**YOUR OBJECTIVE**
Give the rows again, starting at the line that contains "The image size is (1372, 880)." and ending at the line that contains "Action: [x=64, y=15]". Replace "hamburger portal menu" with "main navigation menu", keep everything else the same, and leave out the pictures.

**LISTING**
● ● ● ● ● ● ●

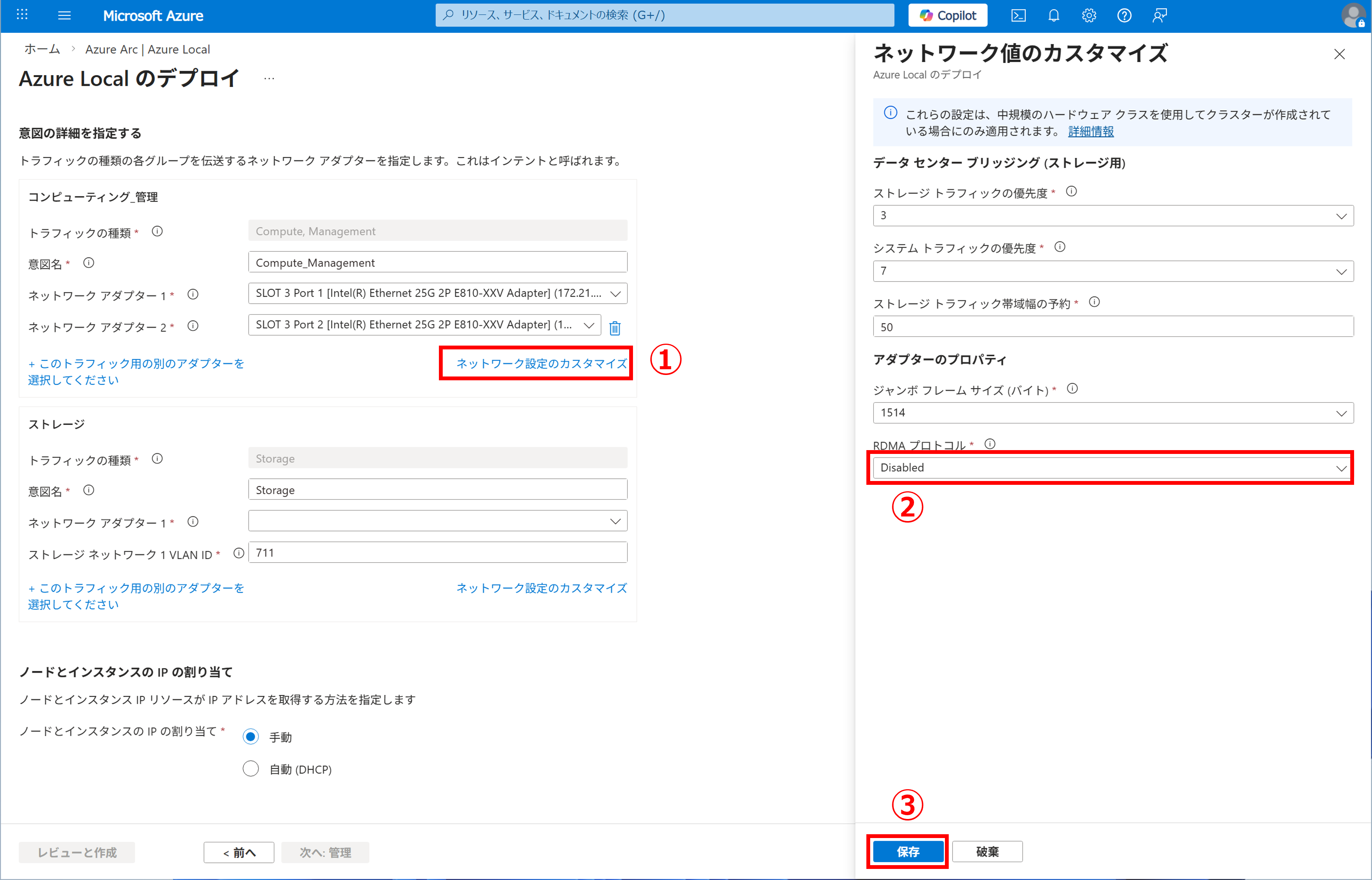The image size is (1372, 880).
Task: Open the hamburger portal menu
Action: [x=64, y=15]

● ● ● ● ● ● ●

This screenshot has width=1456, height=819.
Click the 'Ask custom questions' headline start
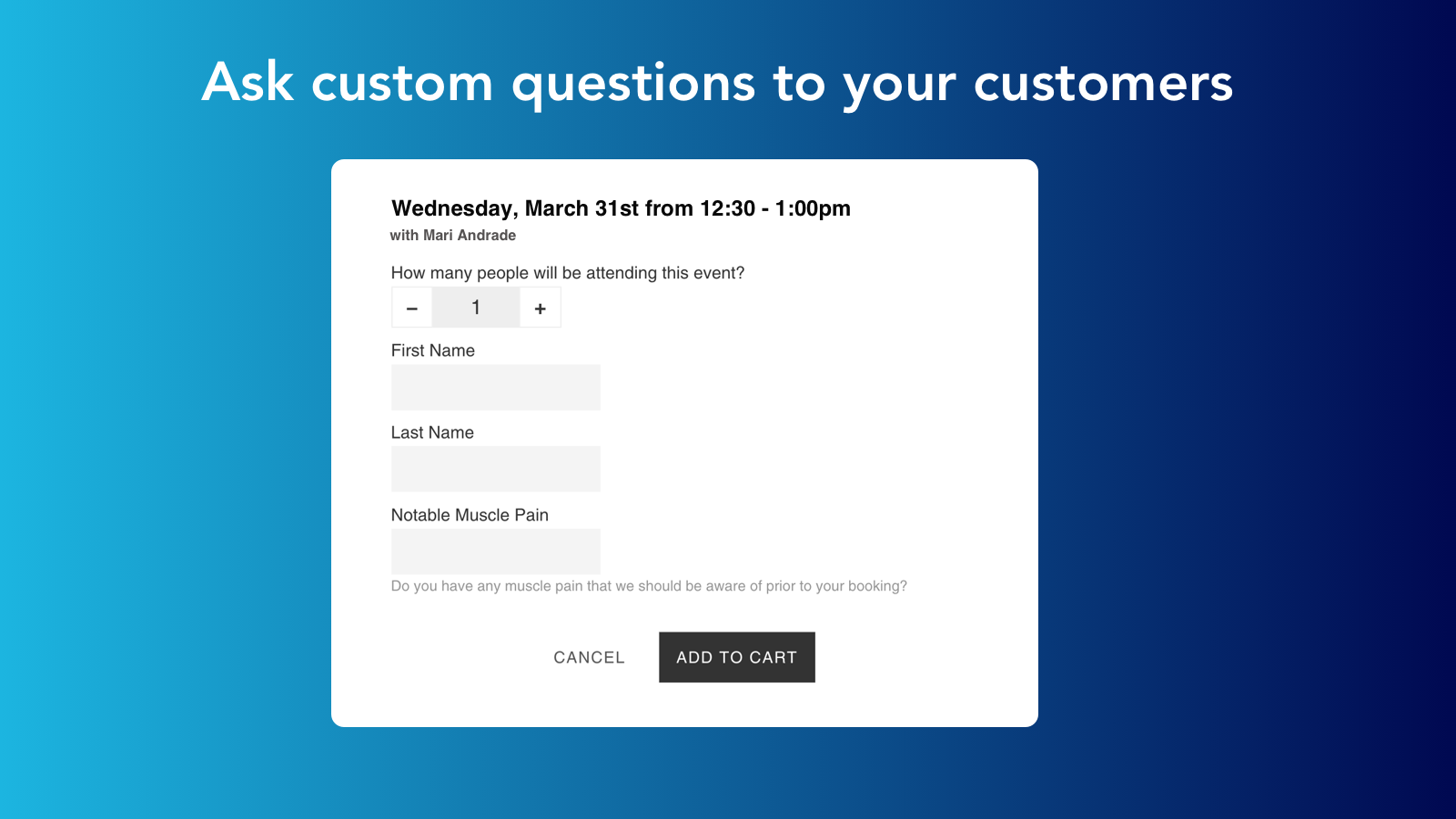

● ● ● ● ● ● ●

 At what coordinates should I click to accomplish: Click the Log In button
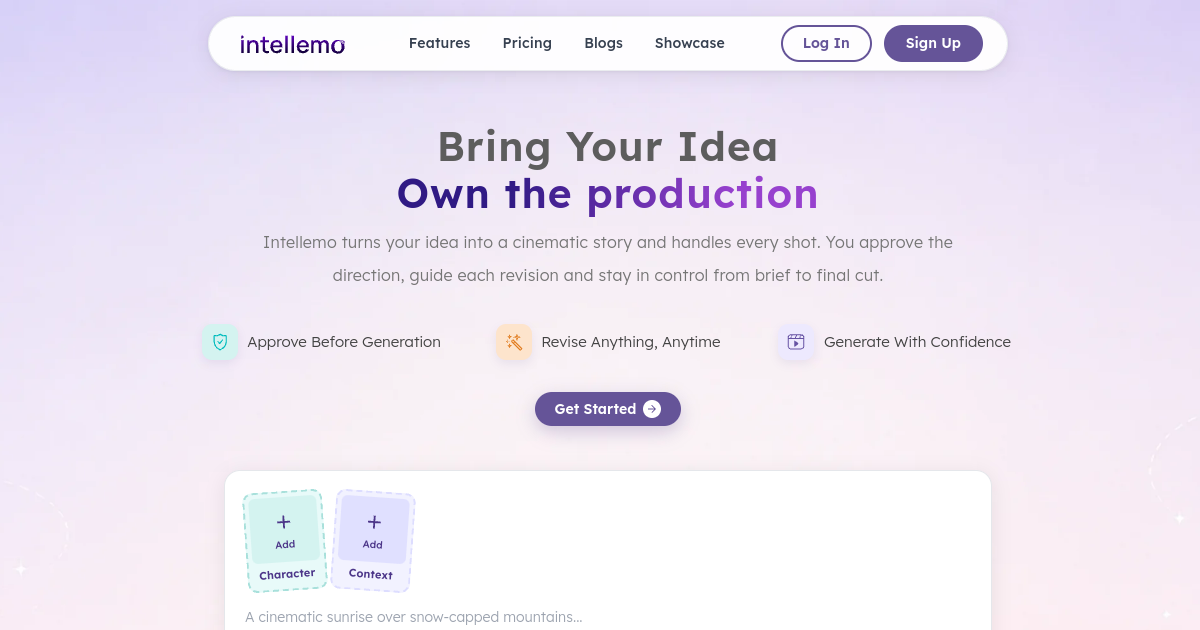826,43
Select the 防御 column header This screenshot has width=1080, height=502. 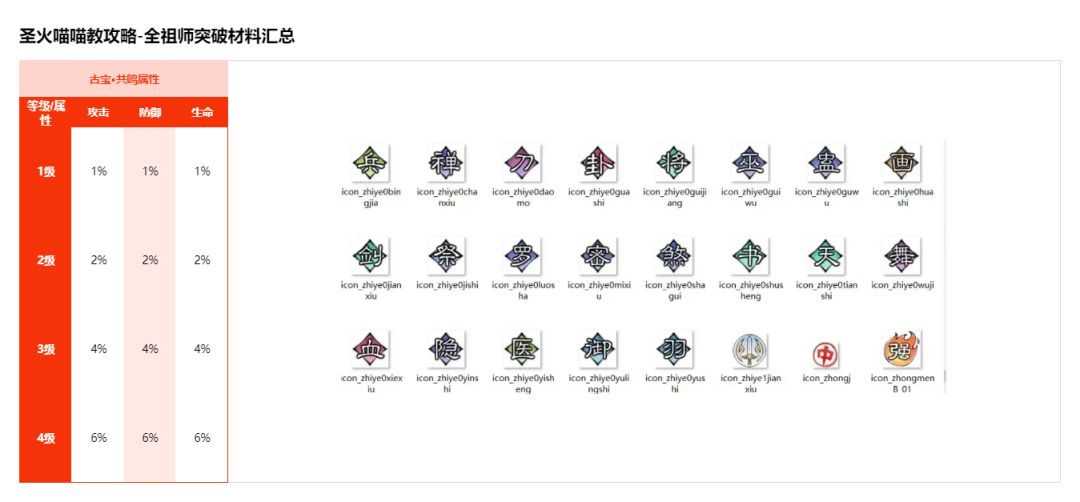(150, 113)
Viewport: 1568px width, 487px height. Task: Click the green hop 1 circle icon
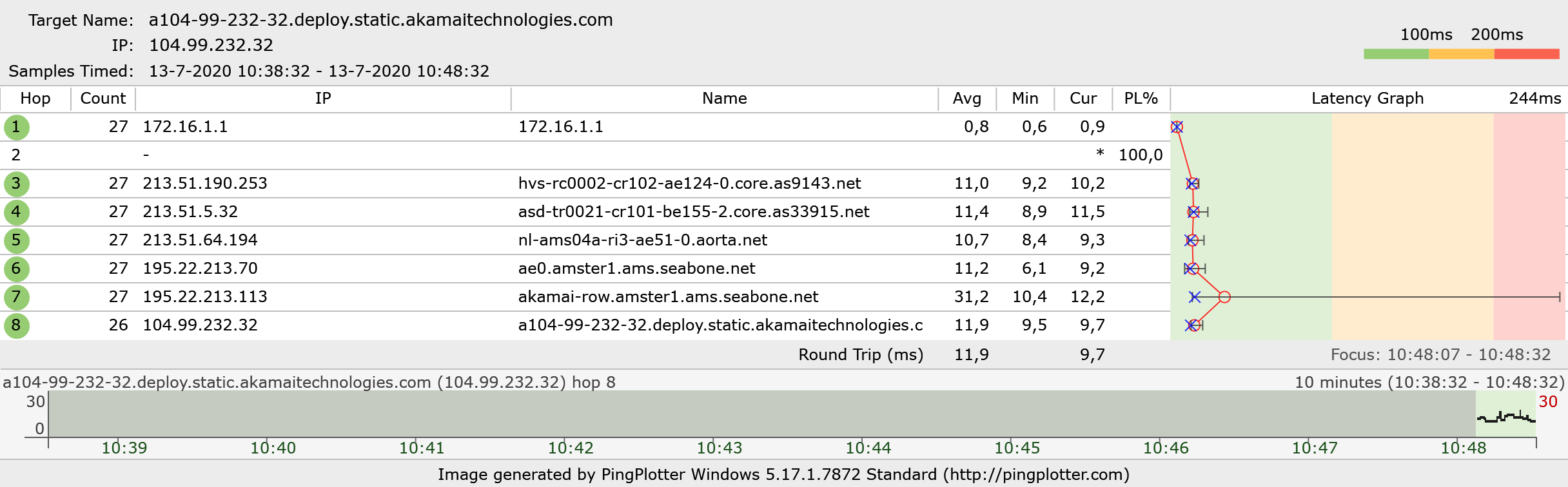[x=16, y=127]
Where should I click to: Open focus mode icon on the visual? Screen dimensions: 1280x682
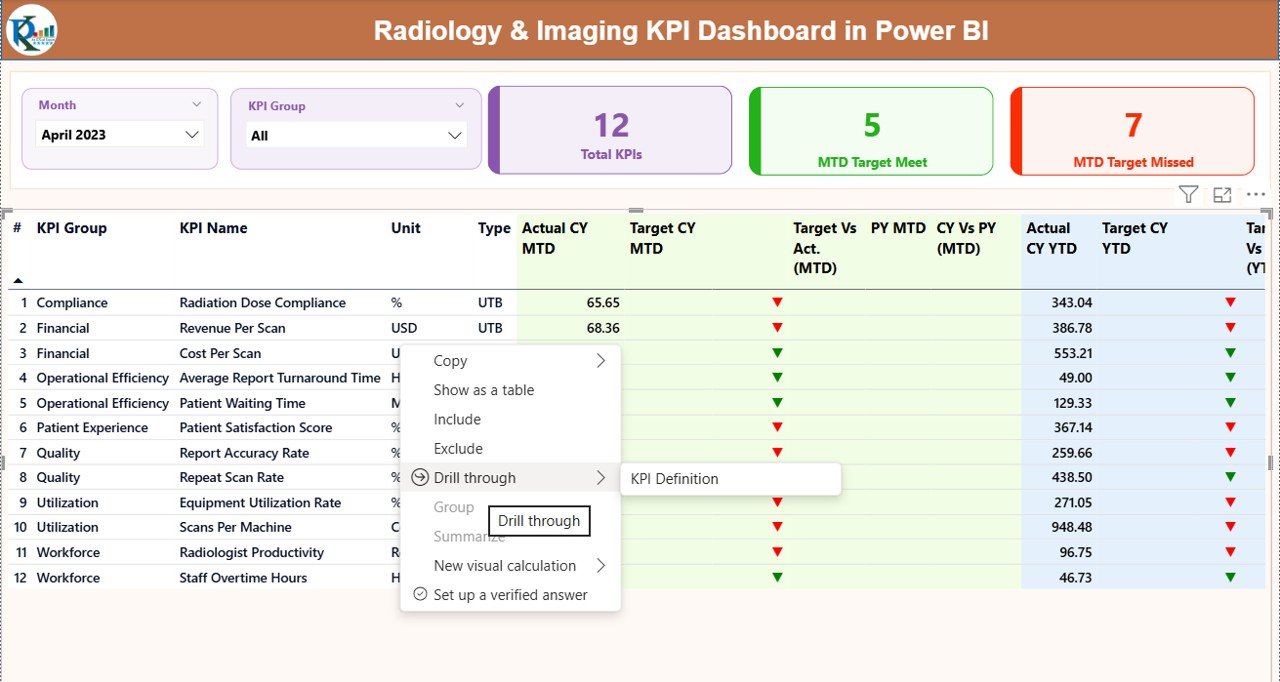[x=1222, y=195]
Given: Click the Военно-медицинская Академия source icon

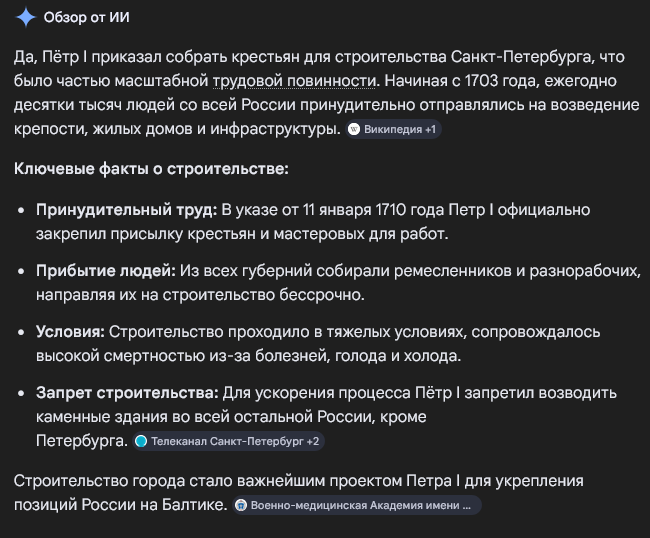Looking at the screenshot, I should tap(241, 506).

● ● ● ● ● ● ●

**ANSWER TO THIS EXERCISE**
The image size is (1372, 880).
Task: Open the main navigation menu
Action: [x=64, y=15]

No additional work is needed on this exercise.